▶ The task: All lines from the one with "Click the red" to the end of the data: return those exactly, and only those.

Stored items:
● ● ● ● ● ● ●

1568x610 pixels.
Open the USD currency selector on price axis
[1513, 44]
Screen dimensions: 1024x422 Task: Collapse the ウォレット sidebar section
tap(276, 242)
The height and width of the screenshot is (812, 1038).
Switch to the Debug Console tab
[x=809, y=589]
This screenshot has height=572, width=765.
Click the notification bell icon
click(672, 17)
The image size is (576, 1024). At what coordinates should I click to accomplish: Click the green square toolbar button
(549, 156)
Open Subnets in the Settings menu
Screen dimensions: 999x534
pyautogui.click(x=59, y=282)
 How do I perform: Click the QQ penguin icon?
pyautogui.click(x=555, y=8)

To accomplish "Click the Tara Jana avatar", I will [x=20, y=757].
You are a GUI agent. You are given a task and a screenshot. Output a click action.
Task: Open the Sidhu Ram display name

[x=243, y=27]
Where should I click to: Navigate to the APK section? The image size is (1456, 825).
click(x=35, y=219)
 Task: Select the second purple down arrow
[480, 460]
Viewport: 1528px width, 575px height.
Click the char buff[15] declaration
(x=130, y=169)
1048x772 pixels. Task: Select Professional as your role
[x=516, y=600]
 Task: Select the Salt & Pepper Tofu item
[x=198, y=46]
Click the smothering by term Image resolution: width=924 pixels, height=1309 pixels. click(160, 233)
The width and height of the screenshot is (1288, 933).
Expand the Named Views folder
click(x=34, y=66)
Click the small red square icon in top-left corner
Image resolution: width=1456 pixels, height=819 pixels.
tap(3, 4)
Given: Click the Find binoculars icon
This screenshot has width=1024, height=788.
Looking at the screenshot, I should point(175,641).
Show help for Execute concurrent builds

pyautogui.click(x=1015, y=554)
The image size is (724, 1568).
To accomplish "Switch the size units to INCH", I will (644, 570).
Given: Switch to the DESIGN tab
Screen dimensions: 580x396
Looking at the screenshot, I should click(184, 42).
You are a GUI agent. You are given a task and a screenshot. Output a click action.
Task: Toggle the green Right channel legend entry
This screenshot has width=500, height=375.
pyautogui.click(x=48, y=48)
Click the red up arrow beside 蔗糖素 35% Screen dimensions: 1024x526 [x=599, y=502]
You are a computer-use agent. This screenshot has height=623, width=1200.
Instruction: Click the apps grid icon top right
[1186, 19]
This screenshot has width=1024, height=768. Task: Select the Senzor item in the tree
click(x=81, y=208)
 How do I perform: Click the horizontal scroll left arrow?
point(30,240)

● ● ● ● ● ● ●

▶ Exercise answer:
Click the red up arrow beside 蔗糖素 35% Screen dimensions: 1024x526 [x=599, y=502]
You are a computer-use agent. This screenshot has height=623, width=1200.
Instruction: Click the apps grid icon top right
[1186, 19]
This screenshot has width=1024, height=768. Task: Select the Senzor item in the tree
click(x=81, y=208)
 How do I perform: Click the horizontal scroll left arrow?
point(30,240)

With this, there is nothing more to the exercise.